Task statement: Your answer must be the exact lines from the one holding "今年も・・ (74, 1473)" through the final line of the records below, both included, and nothing more.

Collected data
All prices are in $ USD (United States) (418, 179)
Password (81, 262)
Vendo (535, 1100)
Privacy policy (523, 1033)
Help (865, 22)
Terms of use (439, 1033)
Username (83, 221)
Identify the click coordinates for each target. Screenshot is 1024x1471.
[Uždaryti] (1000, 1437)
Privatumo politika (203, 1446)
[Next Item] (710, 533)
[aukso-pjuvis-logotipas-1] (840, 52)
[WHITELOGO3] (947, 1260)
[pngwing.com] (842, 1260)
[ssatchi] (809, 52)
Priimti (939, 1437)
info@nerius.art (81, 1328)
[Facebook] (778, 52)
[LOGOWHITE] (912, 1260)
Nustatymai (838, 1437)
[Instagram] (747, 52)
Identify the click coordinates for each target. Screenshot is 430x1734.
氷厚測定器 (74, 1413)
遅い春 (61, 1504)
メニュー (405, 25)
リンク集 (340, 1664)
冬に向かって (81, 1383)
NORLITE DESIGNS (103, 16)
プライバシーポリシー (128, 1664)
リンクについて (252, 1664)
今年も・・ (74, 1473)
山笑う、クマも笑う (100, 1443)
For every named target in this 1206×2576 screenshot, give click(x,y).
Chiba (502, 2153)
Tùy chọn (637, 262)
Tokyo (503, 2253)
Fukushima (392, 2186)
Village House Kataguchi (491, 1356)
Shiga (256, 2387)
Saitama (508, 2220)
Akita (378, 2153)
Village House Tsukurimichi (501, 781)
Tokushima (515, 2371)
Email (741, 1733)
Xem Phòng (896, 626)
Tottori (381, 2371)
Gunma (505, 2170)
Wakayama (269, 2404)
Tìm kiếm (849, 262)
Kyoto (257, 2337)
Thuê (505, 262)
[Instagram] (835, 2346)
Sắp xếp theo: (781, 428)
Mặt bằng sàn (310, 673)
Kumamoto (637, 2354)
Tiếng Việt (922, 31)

Your response:
今年も・・ (74, 1473)
山笑う、クマも笑う (100, 1443)
For every named target in this 1206×2576 screenshot, give click(x,y).
Chiba (502, 2153)
Tùy chọn (637, 262)
Tokyo (503, 2253)
Fukushima (392, 2186)
Village House Kataguchi (491, 1356)
Shiga (256, 2387)
Saitama (508, 2220)
Akita (378, 2153)
Village House Tsukurimichi (501, 781)
Tokushima (515, 2371)
Email (741, 1733)
Xem Phòng (896, 626)
Tottori (381, 2371)
Gunma (505, 2170)
Wakayama (269, 2404)
Tìm kiếm (849, 262)
Kyoto (257, 2337)
Thuê (505, 262)
[Instagram] (835, 2346)
Sắp xếp theo: (781, 428)
Mặt bằng sàn (310, 673)
Kumamoto (637, 2354)
Tiếng Việt (922, 31)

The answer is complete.